Task inputs>
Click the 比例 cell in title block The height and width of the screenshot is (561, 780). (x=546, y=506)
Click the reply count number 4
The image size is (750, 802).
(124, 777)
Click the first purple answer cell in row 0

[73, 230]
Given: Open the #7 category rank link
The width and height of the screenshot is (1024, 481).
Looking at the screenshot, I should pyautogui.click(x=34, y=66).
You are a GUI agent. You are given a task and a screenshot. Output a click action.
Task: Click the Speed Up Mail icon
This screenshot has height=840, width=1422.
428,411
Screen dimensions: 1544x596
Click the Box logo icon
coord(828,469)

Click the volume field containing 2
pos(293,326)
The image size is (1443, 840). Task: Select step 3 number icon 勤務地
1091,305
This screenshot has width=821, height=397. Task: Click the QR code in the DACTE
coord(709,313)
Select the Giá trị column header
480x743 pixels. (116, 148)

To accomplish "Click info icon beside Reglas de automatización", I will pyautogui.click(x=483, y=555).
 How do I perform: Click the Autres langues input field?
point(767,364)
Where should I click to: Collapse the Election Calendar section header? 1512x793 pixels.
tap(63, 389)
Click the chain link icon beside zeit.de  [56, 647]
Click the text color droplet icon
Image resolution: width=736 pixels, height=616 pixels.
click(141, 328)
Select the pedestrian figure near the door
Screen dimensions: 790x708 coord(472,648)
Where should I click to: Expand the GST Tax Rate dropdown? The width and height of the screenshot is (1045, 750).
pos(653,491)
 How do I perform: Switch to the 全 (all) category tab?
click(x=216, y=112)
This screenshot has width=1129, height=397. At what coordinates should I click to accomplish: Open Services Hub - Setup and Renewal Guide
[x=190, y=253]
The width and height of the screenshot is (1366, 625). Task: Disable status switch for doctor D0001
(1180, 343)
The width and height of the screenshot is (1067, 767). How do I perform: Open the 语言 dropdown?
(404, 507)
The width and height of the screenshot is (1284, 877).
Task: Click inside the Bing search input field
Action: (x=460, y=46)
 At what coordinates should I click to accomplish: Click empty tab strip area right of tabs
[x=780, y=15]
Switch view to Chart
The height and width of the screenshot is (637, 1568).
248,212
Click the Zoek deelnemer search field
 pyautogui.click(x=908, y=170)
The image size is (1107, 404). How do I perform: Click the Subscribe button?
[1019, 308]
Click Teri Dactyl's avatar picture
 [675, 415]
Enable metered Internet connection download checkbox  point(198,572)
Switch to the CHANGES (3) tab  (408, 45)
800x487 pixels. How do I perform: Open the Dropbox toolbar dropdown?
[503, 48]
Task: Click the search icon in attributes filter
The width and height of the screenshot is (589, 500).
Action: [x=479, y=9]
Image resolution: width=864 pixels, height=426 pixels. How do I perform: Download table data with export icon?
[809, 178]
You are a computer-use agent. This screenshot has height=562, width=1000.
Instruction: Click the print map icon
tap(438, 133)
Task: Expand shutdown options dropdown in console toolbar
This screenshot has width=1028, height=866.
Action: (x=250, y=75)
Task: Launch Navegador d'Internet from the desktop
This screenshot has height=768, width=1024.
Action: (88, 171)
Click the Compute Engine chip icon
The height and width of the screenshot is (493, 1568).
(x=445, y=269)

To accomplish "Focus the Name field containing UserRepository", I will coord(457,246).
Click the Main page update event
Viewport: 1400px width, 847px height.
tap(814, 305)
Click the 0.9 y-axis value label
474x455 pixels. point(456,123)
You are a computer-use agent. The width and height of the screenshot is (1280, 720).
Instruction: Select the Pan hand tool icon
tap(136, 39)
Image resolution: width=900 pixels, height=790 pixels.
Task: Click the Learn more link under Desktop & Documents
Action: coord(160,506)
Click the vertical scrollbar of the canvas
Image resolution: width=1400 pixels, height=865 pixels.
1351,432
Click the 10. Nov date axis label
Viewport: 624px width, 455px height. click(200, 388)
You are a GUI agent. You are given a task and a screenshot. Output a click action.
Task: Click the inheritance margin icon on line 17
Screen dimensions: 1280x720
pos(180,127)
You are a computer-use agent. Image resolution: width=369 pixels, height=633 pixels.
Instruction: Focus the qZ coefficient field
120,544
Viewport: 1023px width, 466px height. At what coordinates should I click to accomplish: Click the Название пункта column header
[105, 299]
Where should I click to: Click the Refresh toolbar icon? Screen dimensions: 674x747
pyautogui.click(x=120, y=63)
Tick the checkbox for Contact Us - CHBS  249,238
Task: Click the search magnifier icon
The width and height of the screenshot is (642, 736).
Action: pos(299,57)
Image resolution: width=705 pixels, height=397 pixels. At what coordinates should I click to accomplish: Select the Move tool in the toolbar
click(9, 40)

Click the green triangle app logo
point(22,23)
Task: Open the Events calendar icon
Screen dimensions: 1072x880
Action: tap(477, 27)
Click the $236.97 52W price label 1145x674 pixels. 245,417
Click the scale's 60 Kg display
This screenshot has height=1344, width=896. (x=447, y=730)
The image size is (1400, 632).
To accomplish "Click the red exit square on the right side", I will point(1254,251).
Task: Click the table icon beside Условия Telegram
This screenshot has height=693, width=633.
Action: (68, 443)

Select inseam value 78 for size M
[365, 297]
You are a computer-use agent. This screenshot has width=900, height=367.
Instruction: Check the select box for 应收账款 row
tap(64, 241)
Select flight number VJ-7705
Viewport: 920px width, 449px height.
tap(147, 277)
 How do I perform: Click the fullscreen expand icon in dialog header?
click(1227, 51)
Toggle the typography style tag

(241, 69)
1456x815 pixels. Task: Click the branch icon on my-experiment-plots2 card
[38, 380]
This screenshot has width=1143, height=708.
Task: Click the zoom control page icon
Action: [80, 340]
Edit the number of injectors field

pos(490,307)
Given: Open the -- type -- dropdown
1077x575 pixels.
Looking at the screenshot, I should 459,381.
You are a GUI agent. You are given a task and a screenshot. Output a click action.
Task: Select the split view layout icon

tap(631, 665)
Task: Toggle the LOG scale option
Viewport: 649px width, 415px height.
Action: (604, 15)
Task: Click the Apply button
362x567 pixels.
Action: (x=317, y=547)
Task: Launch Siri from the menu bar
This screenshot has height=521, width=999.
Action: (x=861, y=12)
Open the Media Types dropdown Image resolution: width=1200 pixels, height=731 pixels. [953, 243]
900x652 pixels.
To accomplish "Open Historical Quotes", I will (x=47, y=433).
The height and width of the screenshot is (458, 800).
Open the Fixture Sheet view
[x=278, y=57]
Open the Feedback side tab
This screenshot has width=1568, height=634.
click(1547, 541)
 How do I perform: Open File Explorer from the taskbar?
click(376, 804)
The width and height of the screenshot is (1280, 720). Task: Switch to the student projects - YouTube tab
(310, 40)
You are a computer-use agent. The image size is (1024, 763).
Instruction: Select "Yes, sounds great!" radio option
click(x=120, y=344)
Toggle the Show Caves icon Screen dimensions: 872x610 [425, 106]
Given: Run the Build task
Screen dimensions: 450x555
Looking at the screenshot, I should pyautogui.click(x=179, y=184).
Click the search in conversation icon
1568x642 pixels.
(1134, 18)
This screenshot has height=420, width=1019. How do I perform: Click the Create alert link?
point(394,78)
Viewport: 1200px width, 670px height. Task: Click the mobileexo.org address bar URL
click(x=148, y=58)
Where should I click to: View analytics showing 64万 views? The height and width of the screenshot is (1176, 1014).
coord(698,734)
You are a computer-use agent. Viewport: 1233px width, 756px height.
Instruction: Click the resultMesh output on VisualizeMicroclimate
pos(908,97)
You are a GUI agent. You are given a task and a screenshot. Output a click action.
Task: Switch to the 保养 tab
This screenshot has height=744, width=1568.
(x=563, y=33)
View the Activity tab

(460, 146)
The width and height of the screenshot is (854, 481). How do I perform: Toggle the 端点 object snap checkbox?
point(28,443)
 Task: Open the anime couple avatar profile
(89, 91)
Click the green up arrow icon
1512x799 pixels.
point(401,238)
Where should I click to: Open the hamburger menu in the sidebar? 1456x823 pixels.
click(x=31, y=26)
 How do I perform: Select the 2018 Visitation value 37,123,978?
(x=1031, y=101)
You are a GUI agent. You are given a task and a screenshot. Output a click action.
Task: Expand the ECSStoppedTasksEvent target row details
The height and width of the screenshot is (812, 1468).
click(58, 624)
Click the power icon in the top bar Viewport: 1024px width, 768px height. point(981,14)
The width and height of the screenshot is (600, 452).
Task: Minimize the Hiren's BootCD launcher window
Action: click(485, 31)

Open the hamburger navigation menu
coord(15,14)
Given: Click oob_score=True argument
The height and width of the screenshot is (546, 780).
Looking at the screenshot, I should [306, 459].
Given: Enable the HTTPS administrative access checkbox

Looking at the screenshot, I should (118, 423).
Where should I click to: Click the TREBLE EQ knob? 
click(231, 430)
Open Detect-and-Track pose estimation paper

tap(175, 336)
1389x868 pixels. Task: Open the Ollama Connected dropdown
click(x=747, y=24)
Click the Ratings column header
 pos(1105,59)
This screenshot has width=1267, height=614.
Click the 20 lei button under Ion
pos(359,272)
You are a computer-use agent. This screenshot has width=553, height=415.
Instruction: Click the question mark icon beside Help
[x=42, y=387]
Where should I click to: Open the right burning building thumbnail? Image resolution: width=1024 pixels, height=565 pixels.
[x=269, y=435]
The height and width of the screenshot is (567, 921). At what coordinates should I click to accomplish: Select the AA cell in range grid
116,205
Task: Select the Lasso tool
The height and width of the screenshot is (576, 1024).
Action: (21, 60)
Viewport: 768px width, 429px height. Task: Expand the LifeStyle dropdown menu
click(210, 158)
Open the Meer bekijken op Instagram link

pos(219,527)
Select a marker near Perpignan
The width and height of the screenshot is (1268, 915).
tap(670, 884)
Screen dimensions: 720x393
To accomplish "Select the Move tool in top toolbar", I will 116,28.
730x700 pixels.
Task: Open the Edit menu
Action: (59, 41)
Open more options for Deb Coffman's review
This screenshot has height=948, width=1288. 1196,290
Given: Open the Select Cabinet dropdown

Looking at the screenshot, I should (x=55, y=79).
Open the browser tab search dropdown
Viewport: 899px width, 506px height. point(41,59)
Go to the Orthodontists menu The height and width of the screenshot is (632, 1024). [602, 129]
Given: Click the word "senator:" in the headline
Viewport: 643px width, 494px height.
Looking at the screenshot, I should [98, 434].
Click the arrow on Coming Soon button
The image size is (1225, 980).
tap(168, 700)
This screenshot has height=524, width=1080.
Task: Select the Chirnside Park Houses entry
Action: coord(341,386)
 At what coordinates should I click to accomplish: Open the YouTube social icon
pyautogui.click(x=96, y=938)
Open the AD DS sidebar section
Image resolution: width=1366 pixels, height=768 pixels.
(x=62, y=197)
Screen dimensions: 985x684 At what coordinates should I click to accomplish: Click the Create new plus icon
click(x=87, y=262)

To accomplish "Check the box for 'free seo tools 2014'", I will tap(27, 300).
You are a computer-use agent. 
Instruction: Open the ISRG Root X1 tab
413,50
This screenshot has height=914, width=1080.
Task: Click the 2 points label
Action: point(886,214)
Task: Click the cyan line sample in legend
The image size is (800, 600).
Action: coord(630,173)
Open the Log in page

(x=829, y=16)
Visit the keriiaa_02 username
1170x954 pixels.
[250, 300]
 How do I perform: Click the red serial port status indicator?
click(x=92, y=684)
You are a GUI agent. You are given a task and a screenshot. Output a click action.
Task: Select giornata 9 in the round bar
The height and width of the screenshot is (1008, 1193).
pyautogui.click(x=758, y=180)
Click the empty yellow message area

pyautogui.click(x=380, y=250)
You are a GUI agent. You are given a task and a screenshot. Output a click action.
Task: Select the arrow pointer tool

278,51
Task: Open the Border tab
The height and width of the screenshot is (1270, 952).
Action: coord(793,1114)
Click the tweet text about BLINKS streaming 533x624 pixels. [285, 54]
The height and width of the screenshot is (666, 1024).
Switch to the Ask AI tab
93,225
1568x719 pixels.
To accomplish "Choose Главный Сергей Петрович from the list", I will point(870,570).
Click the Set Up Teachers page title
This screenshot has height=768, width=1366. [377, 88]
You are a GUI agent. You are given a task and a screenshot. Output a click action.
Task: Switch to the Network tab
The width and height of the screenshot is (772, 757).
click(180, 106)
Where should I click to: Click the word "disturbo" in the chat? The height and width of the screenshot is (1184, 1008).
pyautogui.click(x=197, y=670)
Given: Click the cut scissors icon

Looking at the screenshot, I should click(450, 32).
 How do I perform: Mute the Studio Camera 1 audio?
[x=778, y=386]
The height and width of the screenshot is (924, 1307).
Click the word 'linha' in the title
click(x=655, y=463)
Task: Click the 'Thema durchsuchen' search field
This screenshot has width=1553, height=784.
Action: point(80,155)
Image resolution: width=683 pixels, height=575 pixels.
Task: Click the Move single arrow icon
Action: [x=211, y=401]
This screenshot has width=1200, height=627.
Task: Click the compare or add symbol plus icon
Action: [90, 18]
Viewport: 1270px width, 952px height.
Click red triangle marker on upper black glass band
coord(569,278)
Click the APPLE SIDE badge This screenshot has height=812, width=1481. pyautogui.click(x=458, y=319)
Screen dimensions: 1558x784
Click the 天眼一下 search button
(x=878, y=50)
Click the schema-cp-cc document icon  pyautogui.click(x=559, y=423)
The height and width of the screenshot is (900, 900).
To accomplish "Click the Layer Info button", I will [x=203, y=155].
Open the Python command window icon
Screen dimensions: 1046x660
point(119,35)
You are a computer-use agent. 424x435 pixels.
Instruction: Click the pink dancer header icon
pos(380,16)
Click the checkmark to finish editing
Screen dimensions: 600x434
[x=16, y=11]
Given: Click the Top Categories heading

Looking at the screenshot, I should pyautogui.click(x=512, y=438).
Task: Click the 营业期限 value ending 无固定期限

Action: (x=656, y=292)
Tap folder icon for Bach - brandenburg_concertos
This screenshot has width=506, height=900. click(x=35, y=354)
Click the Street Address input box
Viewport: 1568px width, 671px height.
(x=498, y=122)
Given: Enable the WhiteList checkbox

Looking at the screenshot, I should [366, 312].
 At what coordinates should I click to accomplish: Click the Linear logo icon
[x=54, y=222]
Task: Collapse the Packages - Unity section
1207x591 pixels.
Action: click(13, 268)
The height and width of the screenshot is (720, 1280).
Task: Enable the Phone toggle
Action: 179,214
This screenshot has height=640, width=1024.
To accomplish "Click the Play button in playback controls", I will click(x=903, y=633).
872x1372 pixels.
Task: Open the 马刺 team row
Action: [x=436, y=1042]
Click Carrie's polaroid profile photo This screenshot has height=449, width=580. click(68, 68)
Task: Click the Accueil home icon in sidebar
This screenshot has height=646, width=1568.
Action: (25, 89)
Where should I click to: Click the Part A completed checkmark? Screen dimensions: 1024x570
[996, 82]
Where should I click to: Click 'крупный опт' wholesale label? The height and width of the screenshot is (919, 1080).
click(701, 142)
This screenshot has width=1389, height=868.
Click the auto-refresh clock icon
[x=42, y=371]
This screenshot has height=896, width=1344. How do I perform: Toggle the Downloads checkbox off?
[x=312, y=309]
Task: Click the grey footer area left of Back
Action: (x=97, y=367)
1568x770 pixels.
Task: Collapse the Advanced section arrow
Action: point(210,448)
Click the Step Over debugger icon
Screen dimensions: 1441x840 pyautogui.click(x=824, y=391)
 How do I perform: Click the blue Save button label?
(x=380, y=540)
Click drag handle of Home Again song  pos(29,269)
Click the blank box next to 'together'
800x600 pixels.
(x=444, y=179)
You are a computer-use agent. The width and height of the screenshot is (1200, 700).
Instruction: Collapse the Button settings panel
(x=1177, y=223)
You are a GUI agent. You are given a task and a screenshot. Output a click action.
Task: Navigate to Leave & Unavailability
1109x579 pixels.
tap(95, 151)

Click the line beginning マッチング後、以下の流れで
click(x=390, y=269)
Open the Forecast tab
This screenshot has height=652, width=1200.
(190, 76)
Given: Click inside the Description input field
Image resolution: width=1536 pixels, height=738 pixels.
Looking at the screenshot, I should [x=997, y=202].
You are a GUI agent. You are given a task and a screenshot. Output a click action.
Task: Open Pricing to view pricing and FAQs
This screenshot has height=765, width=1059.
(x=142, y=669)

Work instructions> Taking the line with "View the Activity tab" as the first and the line with "Screen dimensions: 720x393" as the last, retype that stretch of the data above exactly, with no other lines.

Result of this exercise>
View the Activity tab

(460, 146)
The width and height of the screenshot is (854, 481). How do I perform: Toggle the 端点 object snap checkbox?
point(28,443)
 Task: Open the anime couple avatar profile
(89, 91)
Click the green up arrow icon
1512x799 pixels.
point(401,238)
Where should I click to: Open the hamburger menu in the sidebar? 1456x823 pixels.
click(x=31, y=26)
 How do I perform: Select the 2018 Visitation value 37,123,978?
(x=1031, y=101)
You are a GUI agent. You are given a task and a screenshot. Output a click action.
Task: Expand the ECSStoppedTasksEvent target row details
The height and width of the screenshot is (812, 1468).
click(58, 624)
Click the power icon in the top bar Viewport: 1024px width, 768px height. point(981,14)
The width and height of the screenshot is (600, 452).
Task: Minimize the Hiren's BootCD launcher window
Action: click(485, 31)

Open the hamburger navigation menu
coord(15,14)
Given: Click oob_score=True argument
The height and width of the screenshot is (546, 780).
Looking at the screenshot, I should [306, 459].
Given: Enable the HTTPS administrative access checkbox

Looking at the screenshot, I should (118, 423).
Where should I click to: Click the TREBLE EQ knob? 
click(231, 430)
Open Detect-and-Track pose estimation paper

tap(175, 336)
1389x868 pixels. Task: Open the Ollama Connected dropdown
click(x=747, y=24)
Click the Ratings column header
 pos(1105,59)
This screenshot has width=1267, height=614.
Click the 20 lei button under Ion
pos(359,272)
You are a computer-use agent. This screenshot has width=553, height=415.
Instruction: Click the question mark icon beside Help
[x=42, y=387]
Where should I click to: Open the right burning building thumbnail? Image resolution: width=1024 pixels, height=565 pixels.
[x=269, y=435]
The height and width of the screenshot is (567, 921). At what coordinates should I click to accomplish: Select the AA cell in range grid
116,205
Task: Select the Lasso tool
The height and width of the screenshot is (576, 1024).
Action: (21, 60)
Viewport: 768px width, 429px height. Task: Expand the LifeStyle dropdown menu
click(210, 158)
Open the Meer bekijken op Instagram link

pos(219,527)
Select a marker near Perpignan
The width and height of the screenshot is (1268, 915).
tap(670, 884)
Screen dimensions: 720x393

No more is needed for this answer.